Una vittoria di schemi e mente
È arrivato con la testa, perché è con quella che Velasco ha sempre lavorato: schemi e mente sono sempre stati i punti cardine dei suoi allenamenti e una buona dose da allenatore psicologo. Lui, vissuto in un Paese in cui la sanità mentale viene messa a dura prova, cresciuto con l’incubo dei desaparecidos, diventato uomo senza sapere se quella notte le guardie avessero lui o il fratello Louis come mira, lui ha deciso che è con la mente che si lavora perché senza, il corpo non può fare miracoli.
«Poi Julio entra a gamba tesa sulla nostra autostima. Ci mostra le immagini di una partita persa contro le forti cubane. Ci esorta a osservare le nostre avversarie. Hanno sguardi indolenti. Masticano enormi bubble gum con l’espressione di chi sta in fila al supermercato. Giocano senza impegno, ci osservano come se fossimo nanetti di marmo piazzati nel loro giardinetto. E ci battono. Così viene percepita l’Italia femminile ai grandi tornei, poco più di un allenamento prima delle partite vere», così scrive di Velasco – c.t. dell’Italia femminile anche tra il 1997 e il 2000 anno, tra l’altro, in cui la squadra femminile ha conquistato la prima, storica, qualificazione alle Olimpiadi a Sydney – Maurizia Cacciatori nella sua autobiografia Senza rete.
È stato tutto un lavoro mentale il suo, arrivato solo quest’anno, nonostante una squadra comunque fortissima, non ci si sarebbe mai potuto aspettare tanto e, invece, ce l’ha fatta, ce l’ha fatta con le donne, ce l’ha fatta adesso perché prima, forse, non sarebbe riuscito, la sua mente non ce l’avrebbe fatta, «perché le donne non sono uomini, hanno linearità diverse. E quando vincono fanno un clamore terribile. E allora, oltrepassati i 70 anni, saprò gestire anche questo flusso».
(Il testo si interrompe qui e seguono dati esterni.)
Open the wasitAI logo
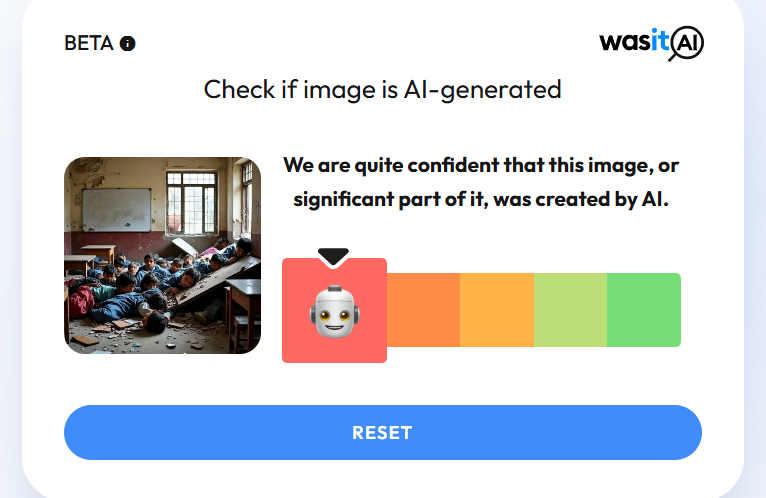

E oggi, a 72 anni, questo flusso, caro Julio, lo hai gestito benissimo, con la testa, fino alla fine, fino all’intervista prima della finale quando hai dichiarato: «ma intanto abbiamo già l’argento assicurato (…). Godiamoci quello che abbiamo», fino alla finale in cui le tue ragazze hanno annientato le ex campionesse olimpiche in tre set, fino al post gara quando, dimostrando ancora una volta la tua immensa saggezza, hai suggerito a Baggio di non pensare più a quel rigore sbagliato perché, tanto, lui è comunque Baggio; fino al podio quando, tra tutte le ragazze sorridenti, emozionate, commosse, c’erano sguardi di intesa e c’era lo scambio delle medaglie tra la ex e la attuale capitana, senza invidia, senza rancore, ma solo con unione.
Perché è con l’unione che una squadra forte arriva a vincere: non sono solo le punte di diamante, non è solo Paola Egonu, ma sono le 13 insieme a fare la forza: sono Alessia Orro, Carlotta Cambi, Caterina Bossetti, Myryam Sylla, Loveth Omoruyi, Gaia Giovannini, Anna Danesi, Sarah Luisa Fahr, Marina Lubian, Paola Egonu, Ekaterina Antropova, Monica De Gennaro e Ilaria Spirito. E segniamoci bene questi nomi perché sono loro, loro tredici, tutte insieme, che hanno fatto la storia.
Quindi grazie ragazze, grazie Julio Velasco, grazie perché ci avete portato in alto, ci avete fatto sognare, non “qui e ora”, ma per sempre.